Isolasi Minyak Kayu Manis (C. Burmannii) dan Sintesis Senyawa Turunan Kalkon sebagai Kemosensor Sulfida dalam Pelarut Etanol
Abstract
Sulfida (S2-) merupakan anion yang dapat memberikan dampak negatif dalam
pengolahan bahan bakar dengan cara menonaktifkan katalis (catalyst poison),
sehingga kadarnya perlu dikontrol sebelum dilakukan pengolahan. Salah satu cara
untuk mendeteksi kandungan sulfida yaitu dengan senyawa kalkon secara
kemosensorik. Salah satu senyawa yang dapat digunakan sebagai prekursor kalkon
yaitu senyawa sinamaldehid yang dapat diisolasi dari kulit kayu manis. Penelitian
ini bertujuan untuk mengisolasi sinamaldehid dari kulit kayu manis dan
menggunakannya sebagai prekursor senyawa turunan kalkon dan mengujinya
sebagai kemosensor anion sulfida.
Penelitian ini memiliki 3 tahapan yaitu (1) destilasi kulit kayu manis dengan metode
destilasi uap air dan karakterisasinya; (2) sintesis kalkon dengan senyawa prekursor
sinamaldehid dan 4-hidroksiasetofenon dikatalisis oleh NaOH 40% menggunakan
metode Refluks dan Microwave Assisted Organic Synthesis (MAOS) dan
elusidasinya menggunakan Fourier Transform-Infrared (FT-IR), Liquid
Chromatography-Mass Spectrometry (LC-MS) dan Nuclear Magnetic Resonance
(NMR); (3) uji potensi kemosensor senyawa turunan kalkon yang telah disintesis
dengan uji solvatokromik dan uji selektivitas anion.

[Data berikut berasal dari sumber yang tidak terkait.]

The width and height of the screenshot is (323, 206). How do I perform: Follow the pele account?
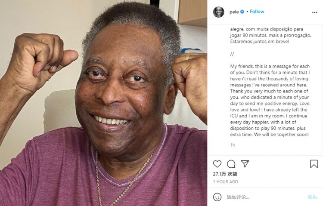(257, 12)
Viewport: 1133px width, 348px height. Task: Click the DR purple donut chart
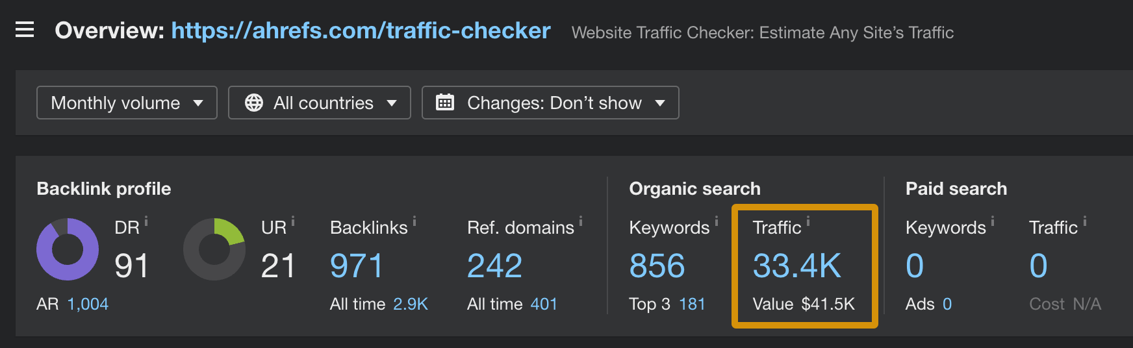point(68,249)
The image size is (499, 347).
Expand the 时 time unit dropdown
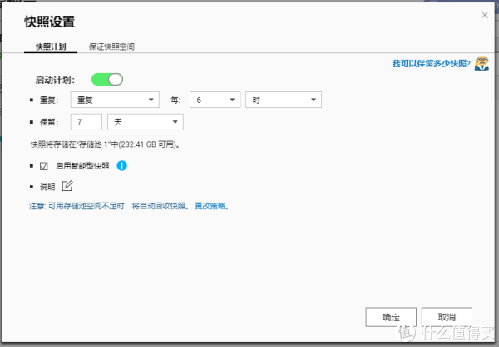point(284,100)
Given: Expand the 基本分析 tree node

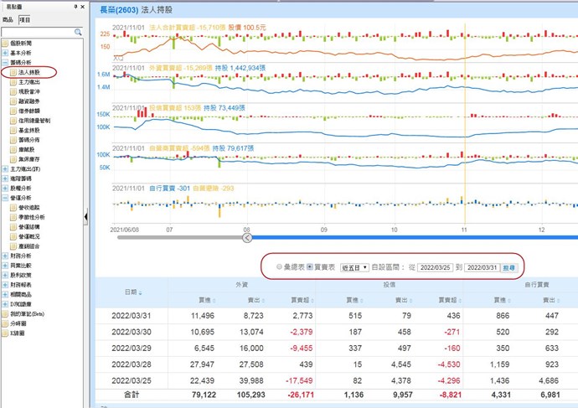Looking at the screenshot, I should coord(5,53).
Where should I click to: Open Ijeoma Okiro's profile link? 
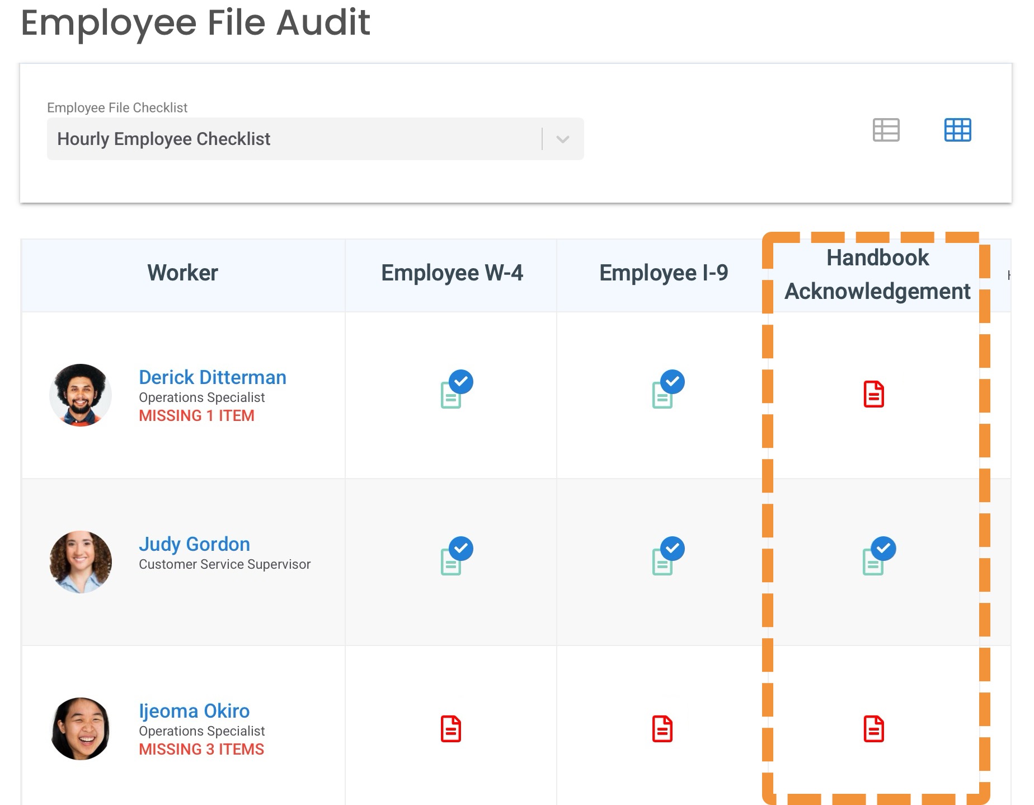coord(194,711)
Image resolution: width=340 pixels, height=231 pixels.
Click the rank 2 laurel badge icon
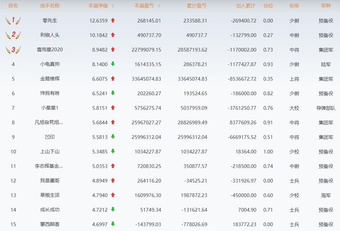pos(13,35)
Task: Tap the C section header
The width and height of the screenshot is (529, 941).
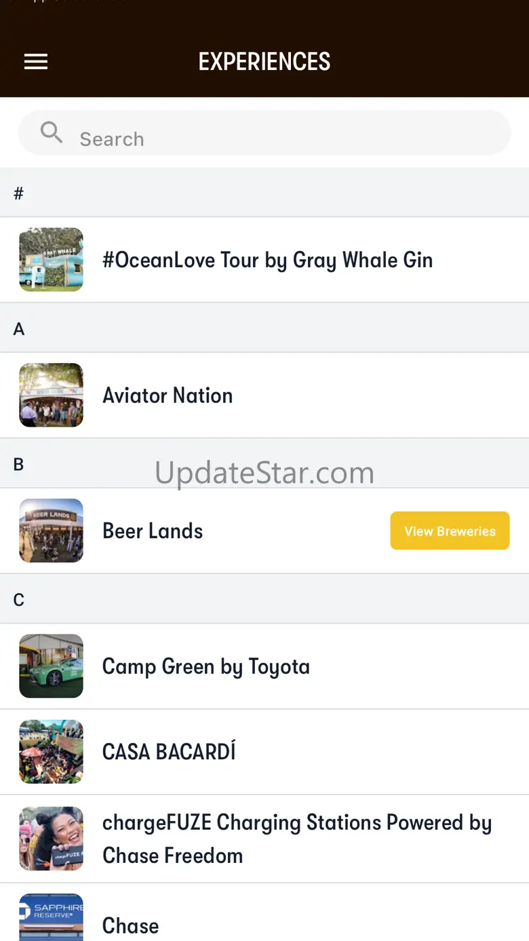Action: pyautogui.click(x=19, y=600)
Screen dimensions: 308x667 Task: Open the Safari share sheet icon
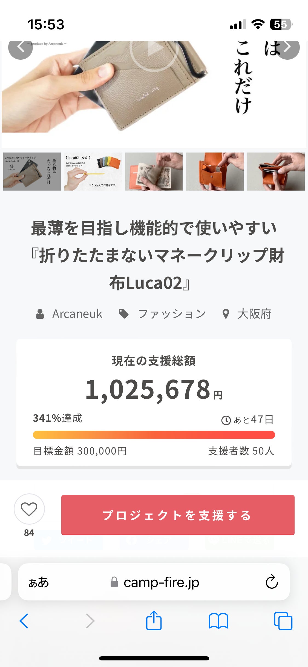point(154,621)
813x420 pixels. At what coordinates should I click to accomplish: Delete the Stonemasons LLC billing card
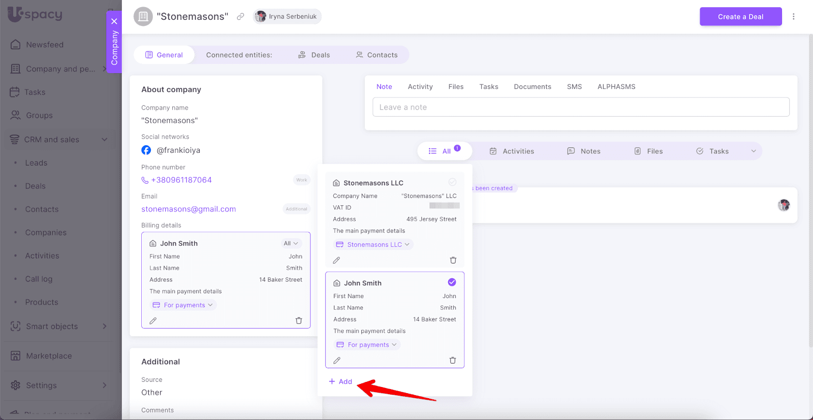click(453, 260)
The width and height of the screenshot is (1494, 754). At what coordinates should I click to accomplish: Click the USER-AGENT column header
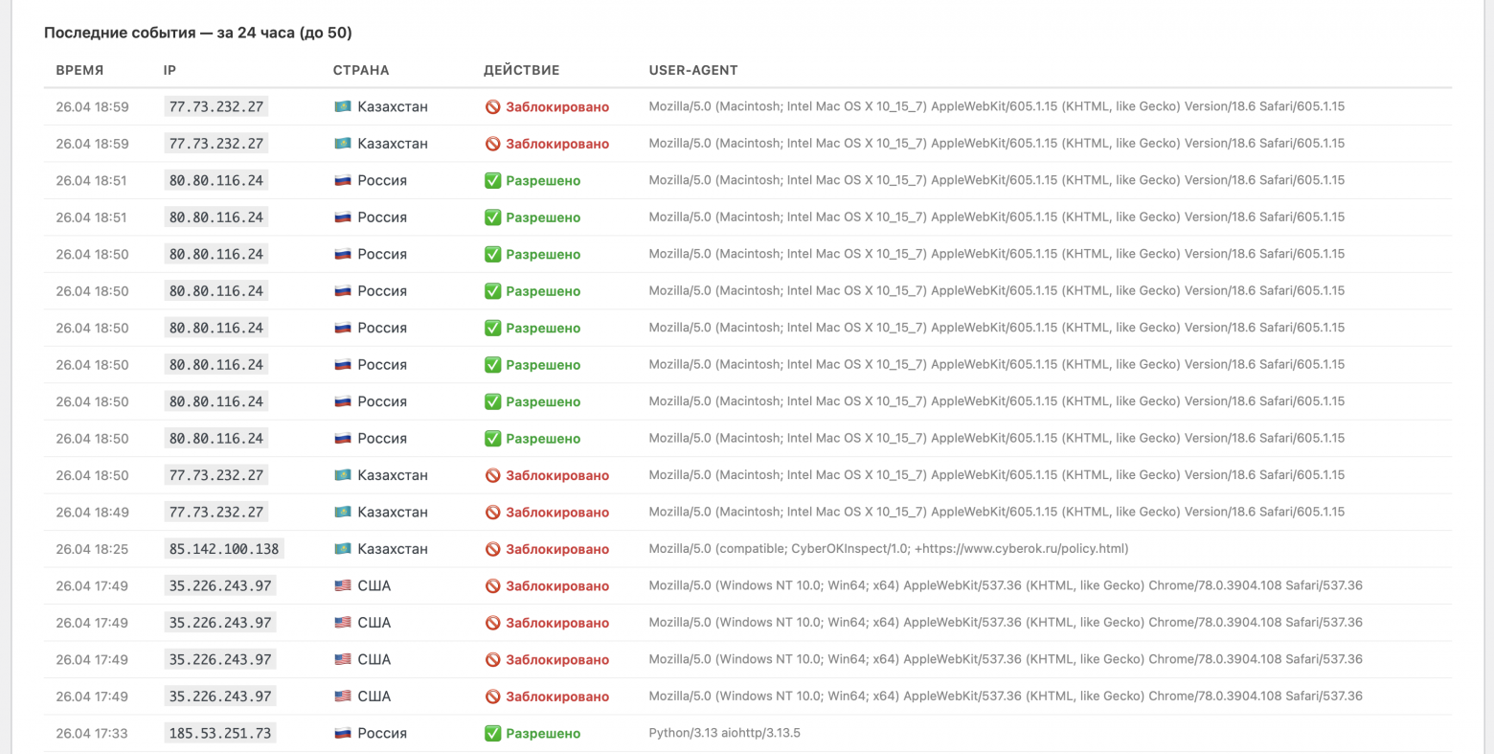(693, 70)
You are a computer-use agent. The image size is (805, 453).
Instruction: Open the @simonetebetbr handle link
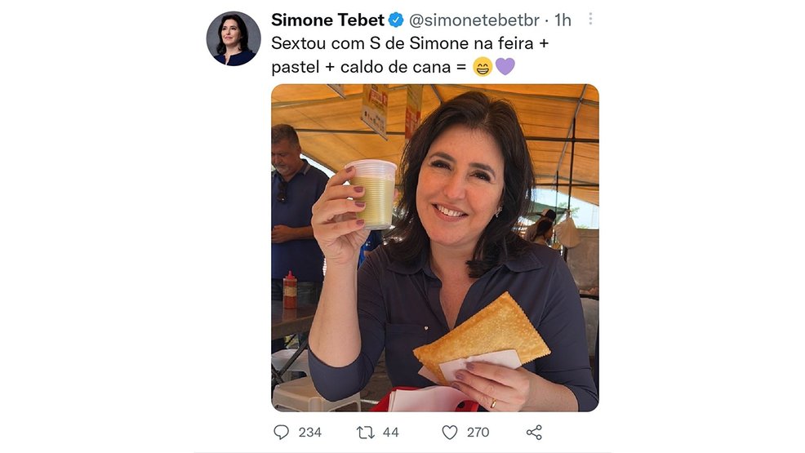[474, 20]

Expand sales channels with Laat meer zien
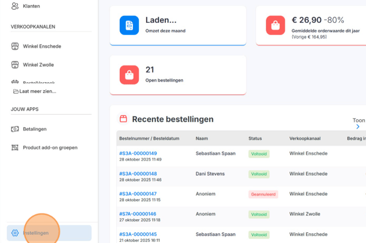coord(37,91)
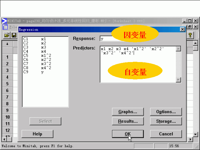
Task: Click the question mark help toolbar icon
Action: pyautogui.click(x=190, y=35)
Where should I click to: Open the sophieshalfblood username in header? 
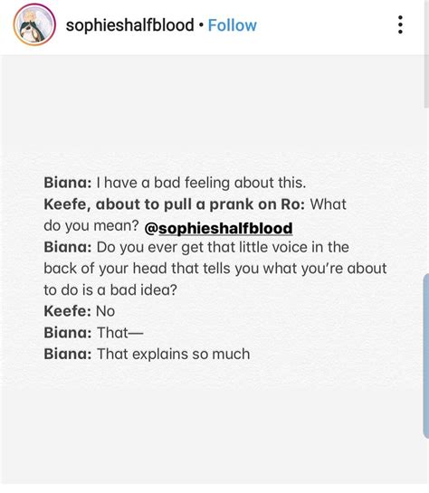(x=129, y=25)
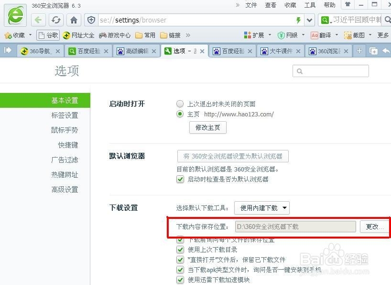Open the 工具 menu

309,5
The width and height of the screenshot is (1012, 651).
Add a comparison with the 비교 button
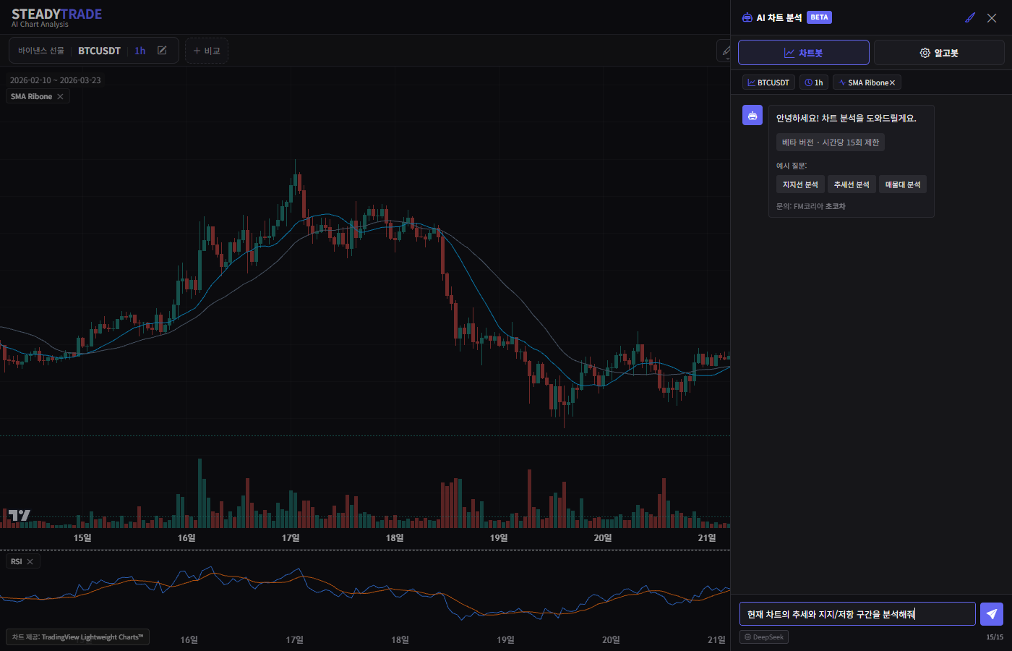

Hasil penelitian yang didapat yaitu (1) minyak kayu manis terbanyak didapat pada
bentuk serpihan kasar dan memberikan rendemen sebesar 0,22% serta hasil
karakterisasi setelah dibandingkan dengan SNI telah memenuhi syarat; (2) didapat
serbuk merah dengan rendemen 26,46% dan 70,17% pada metode Refluks dan
MAOS. Hasil Karakterisasi FT-IR menunjukkan terdapat ikatan C=O karbonil dan
-OH, hasil NMR menunjukkan terdapat 8 sinyal yang terdeteksi dan hasil LCMS
menunjukkan adanya sinyal pada 250,3 m/z yang menunjukkan terbentuknya
senyawa turunan kalkon yang ditargetkan; (3) Uji solvatokromik menunjukkan
pelarut yang memberikan perubahan tajam secara visual dan Spektrofotometer UVVisible (UV-Vis) yaitu pelarut Etanol, Kloroform dan DMSO dan Uji selektivitas
menunjukkan anion sulfida (S2) memberikan perubahan yang signifikan secara
visual serta pada hasil Spektra UV-Vis dalam panjang gelombang 450-550 nm.